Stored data
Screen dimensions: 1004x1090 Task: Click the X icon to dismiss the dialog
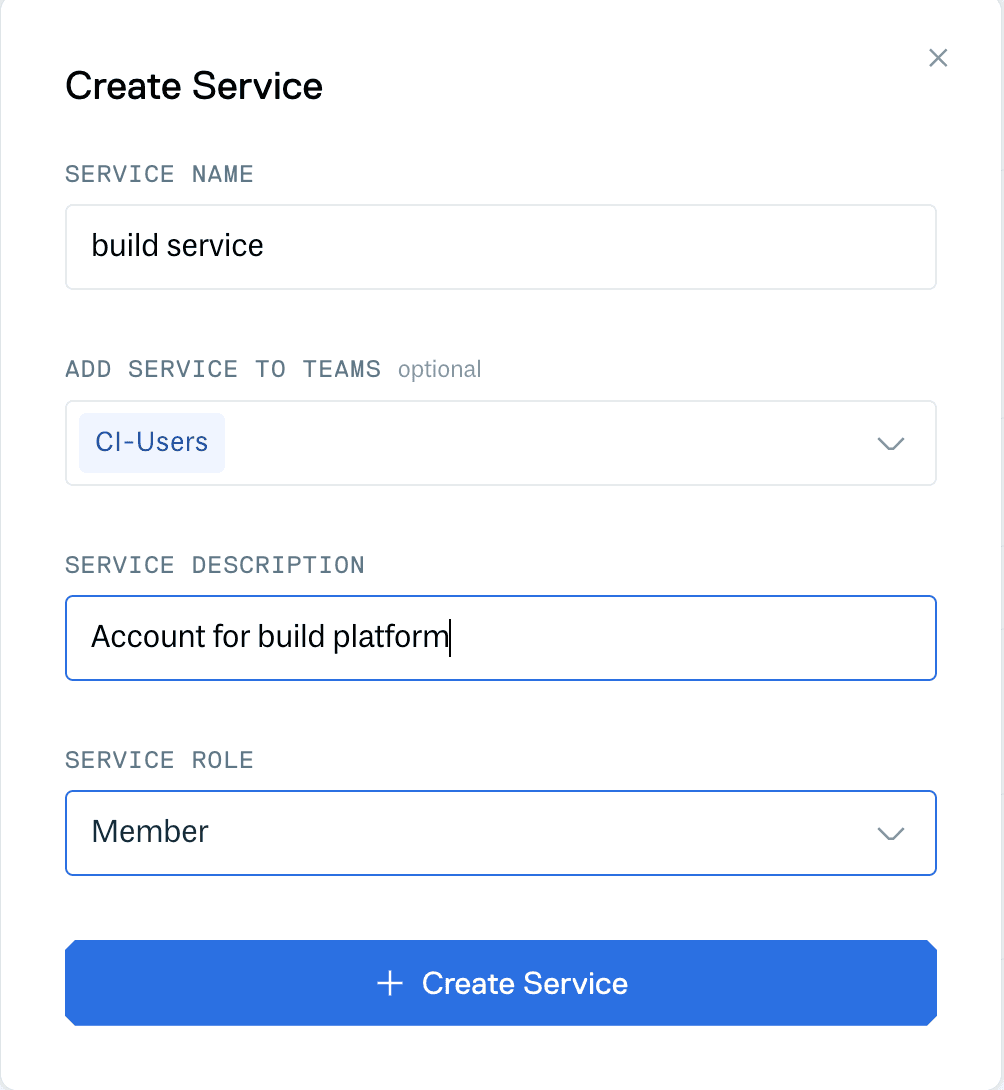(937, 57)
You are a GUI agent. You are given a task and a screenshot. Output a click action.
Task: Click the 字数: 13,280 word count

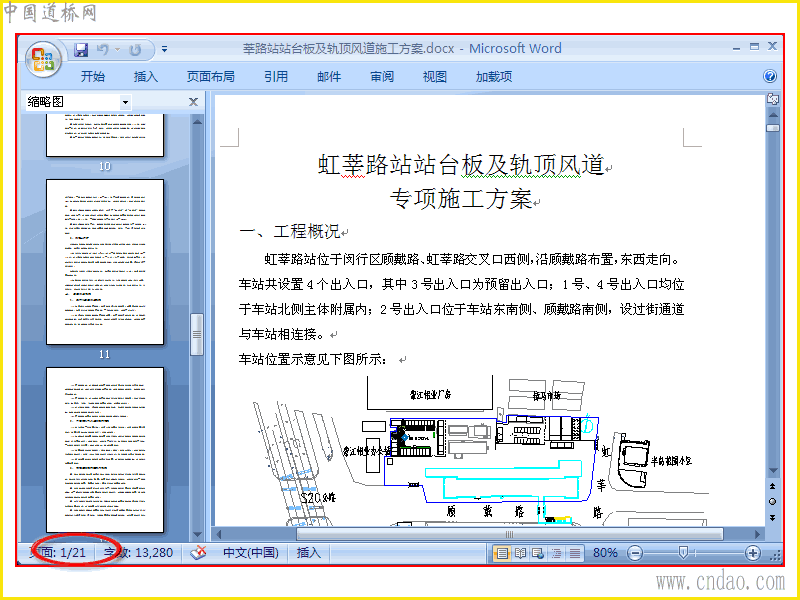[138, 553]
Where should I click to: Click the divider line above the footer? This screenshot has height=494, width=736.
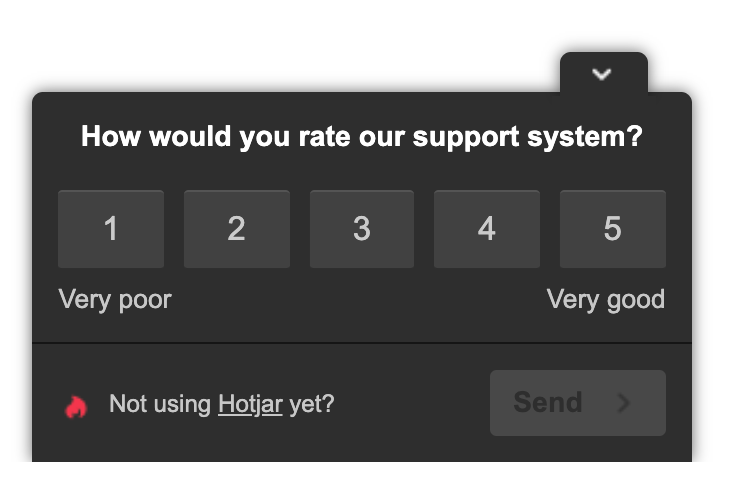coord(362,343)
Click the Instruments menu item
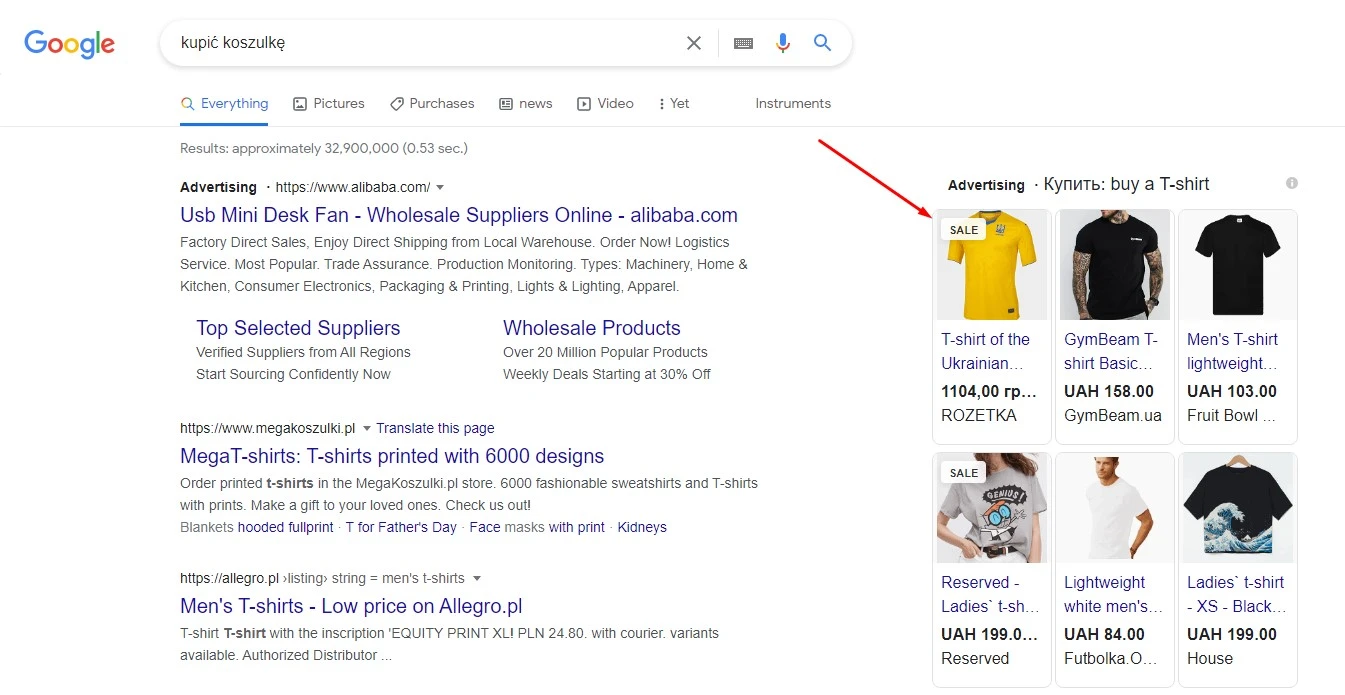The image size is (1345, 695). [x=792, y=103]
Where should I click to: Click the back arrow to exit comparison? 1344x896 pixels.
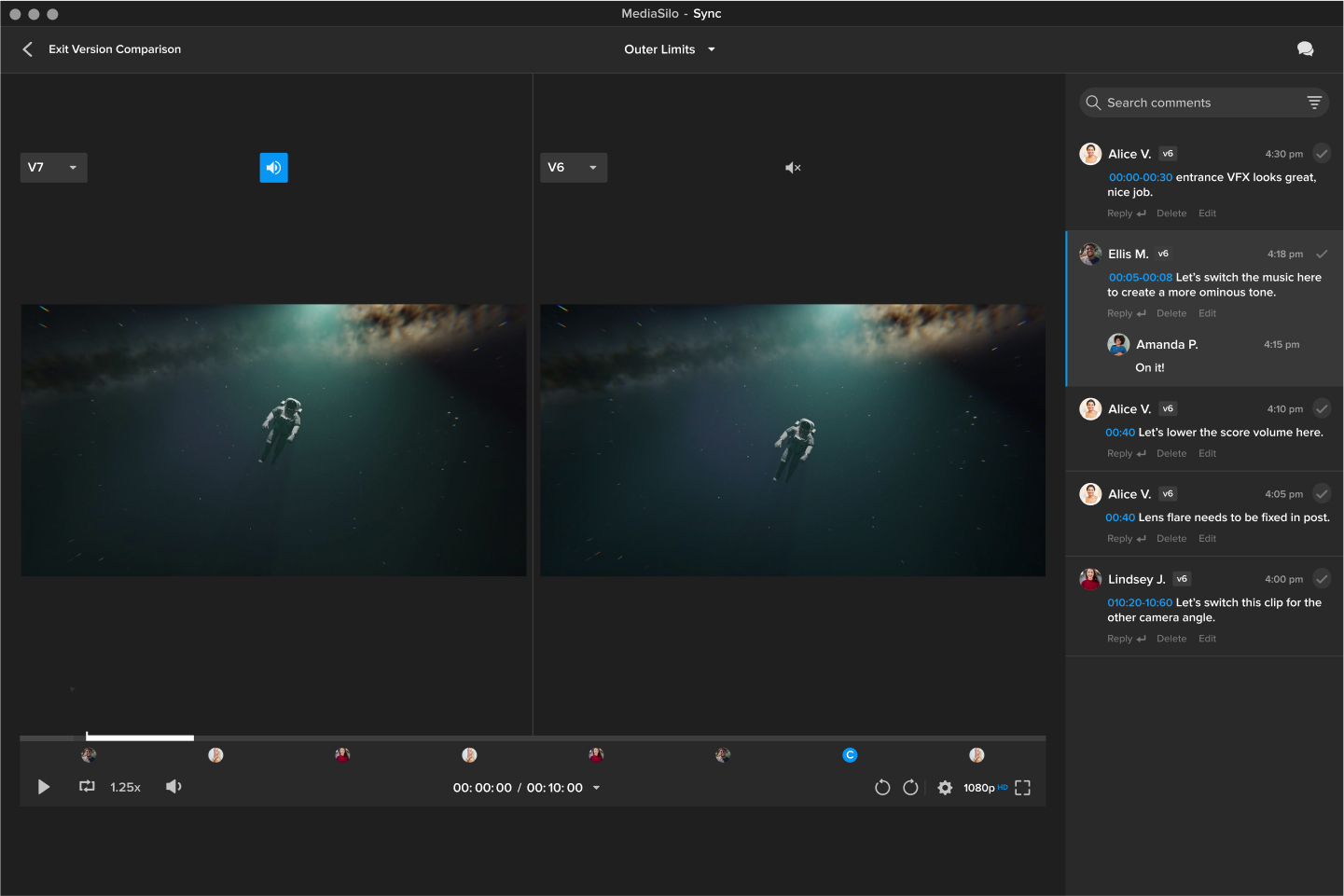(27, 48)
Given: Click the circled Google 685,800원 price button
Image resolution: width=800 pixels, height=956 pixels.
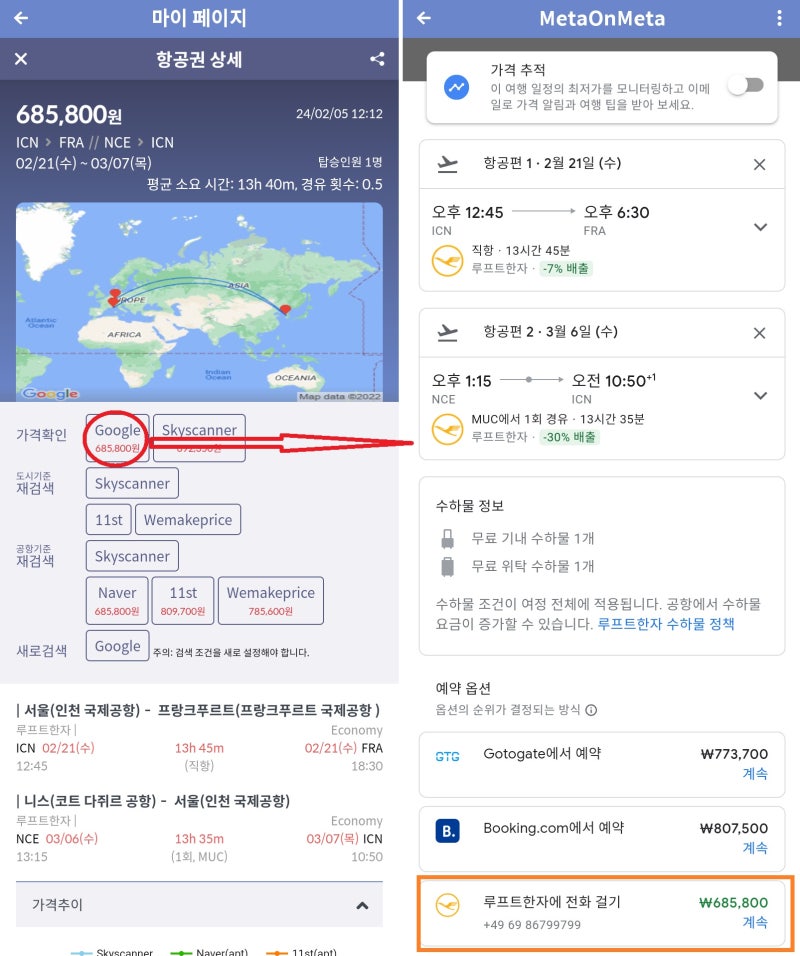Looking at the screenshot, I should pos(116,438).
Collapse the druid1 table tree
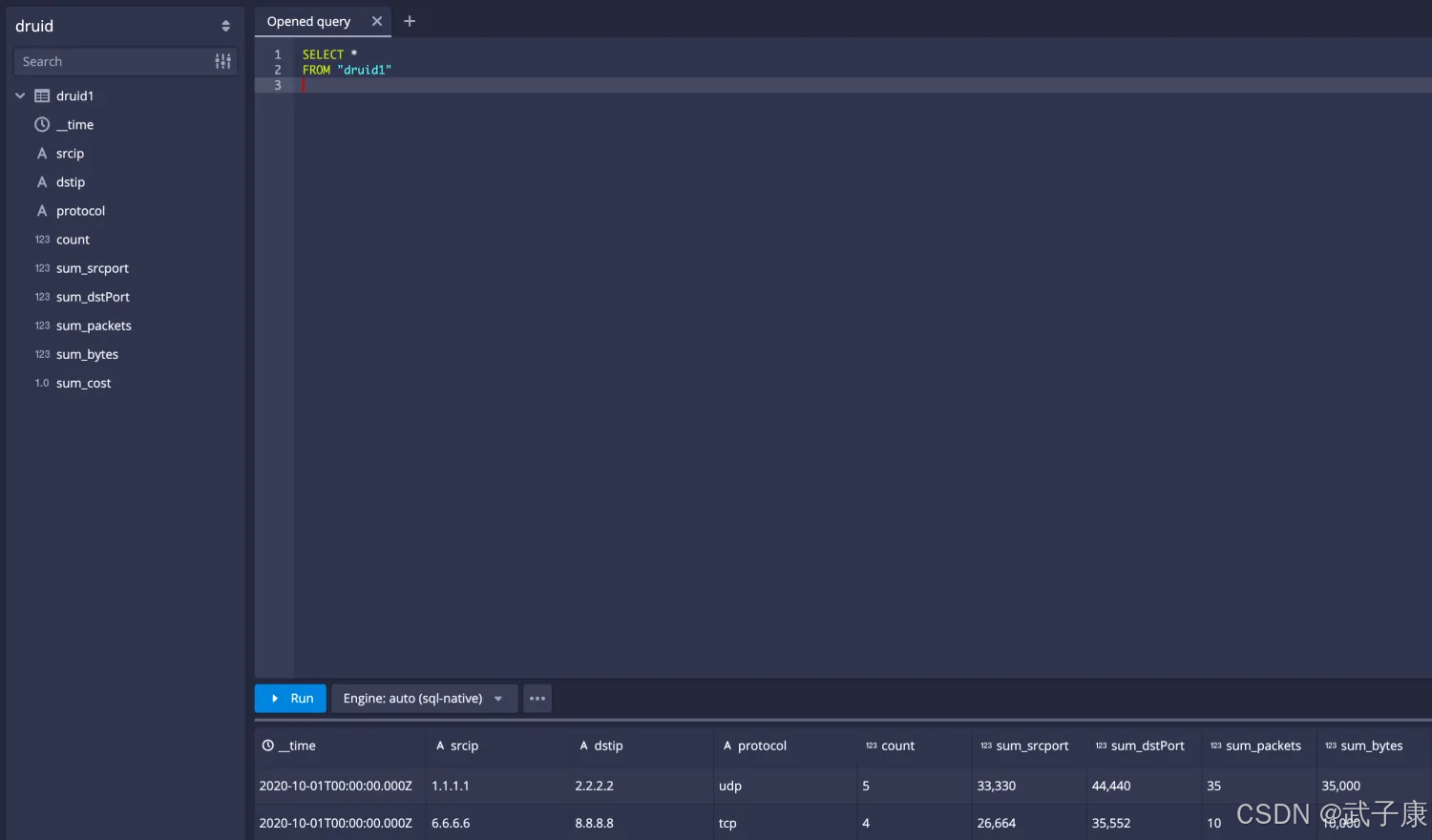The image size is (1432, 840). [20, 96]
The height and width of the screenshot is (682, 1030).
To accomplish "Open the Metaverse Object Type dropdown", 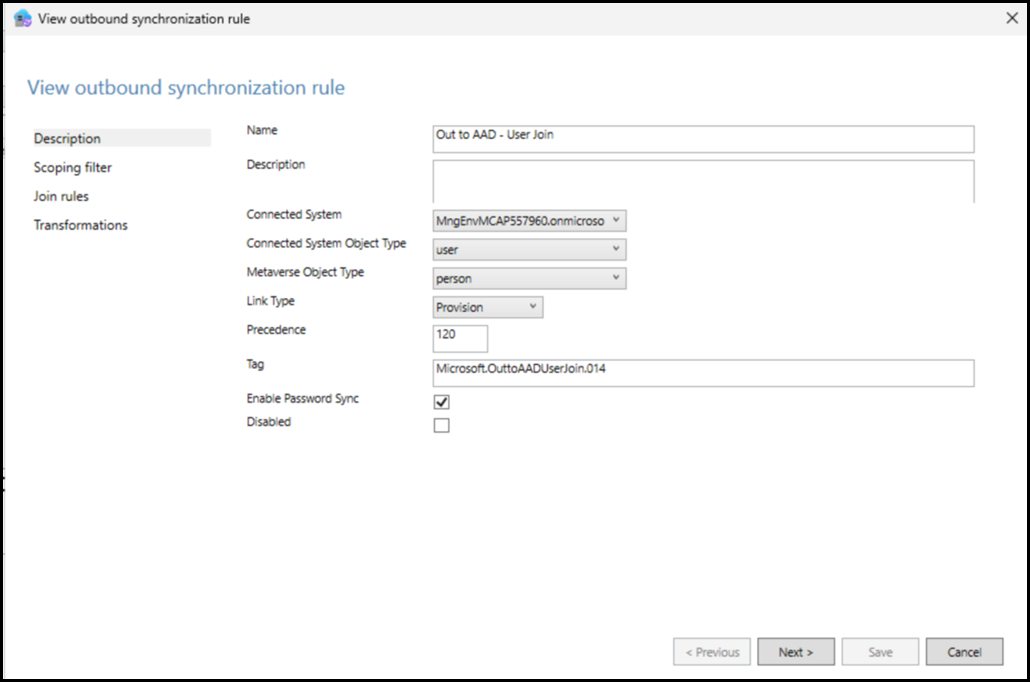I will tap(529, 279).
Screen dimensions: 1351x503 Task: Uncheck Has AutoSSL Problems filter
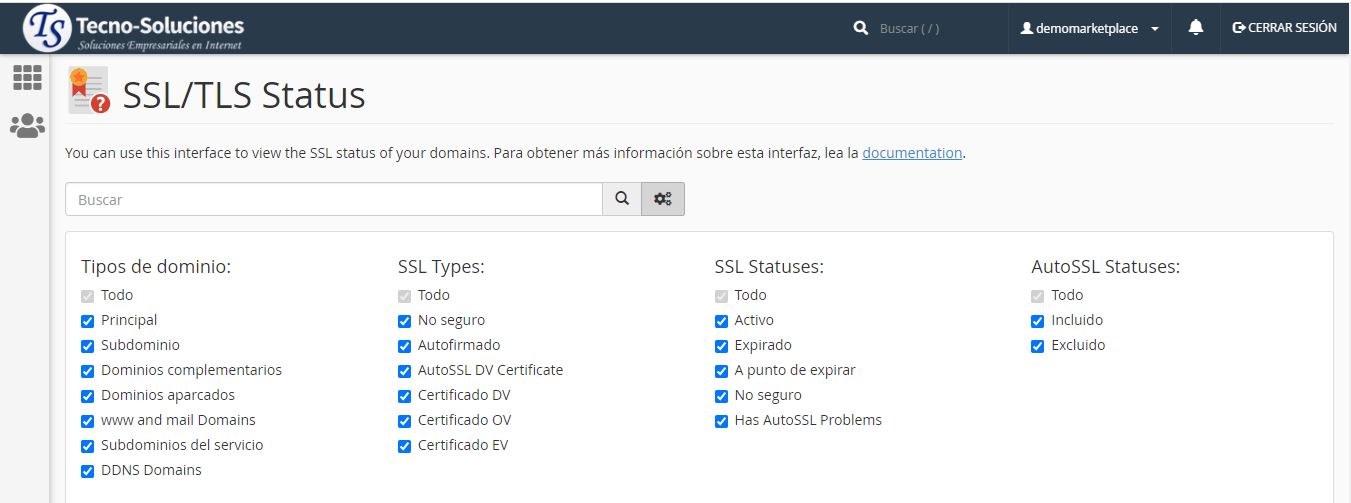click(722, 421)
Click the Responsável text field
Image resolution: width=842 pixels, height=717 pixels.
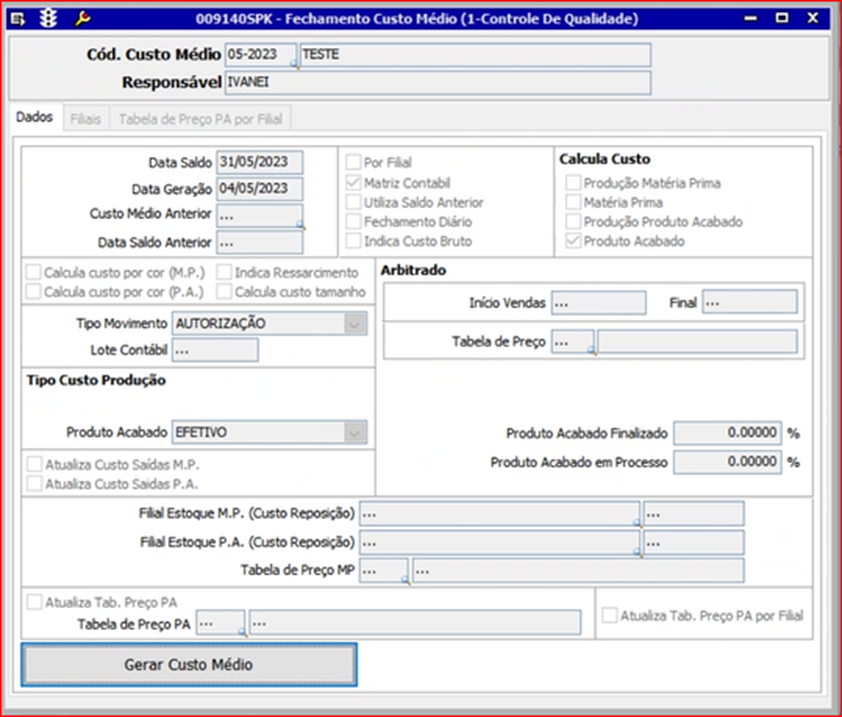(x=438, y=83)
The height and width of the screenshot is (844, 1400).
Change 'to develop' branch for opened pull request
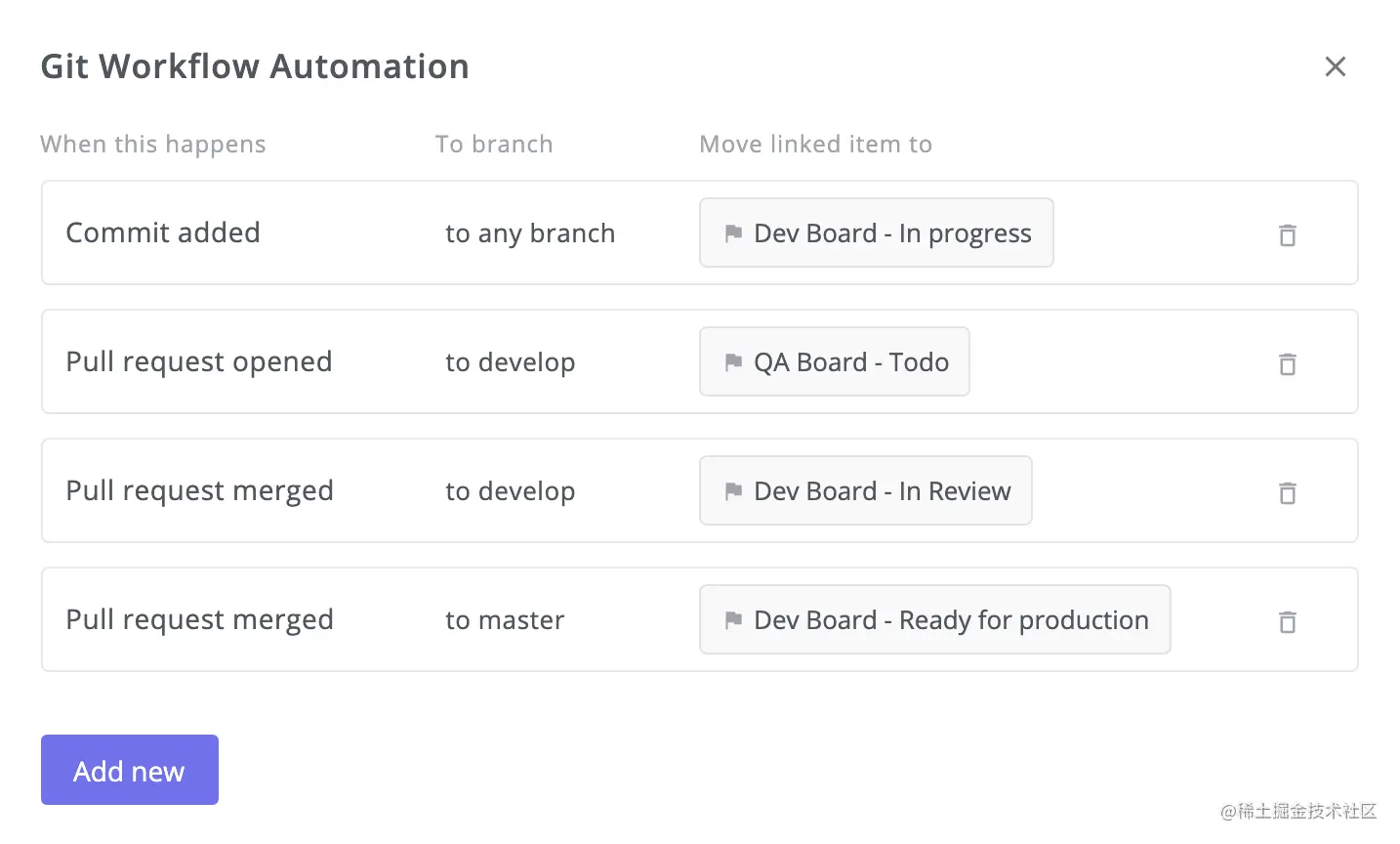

> _Description of the task_: From the line with "Screen dimensions: 1351x503" down to the last line of the entries above, set down every line exactly, apart from the pictures.

> _Completed exercise_:
Screen dimensions: 1351x503 Task: Uncheck Has AutoSSL Problems filter
click(722, 421)
Click the Responsável text field
Image resolution: width=842 pixels, height=717 pixels.
(x=438, y=83)
The height and width of the screenshot is (844, 1400).
Change 'to develop' branch for opened pull request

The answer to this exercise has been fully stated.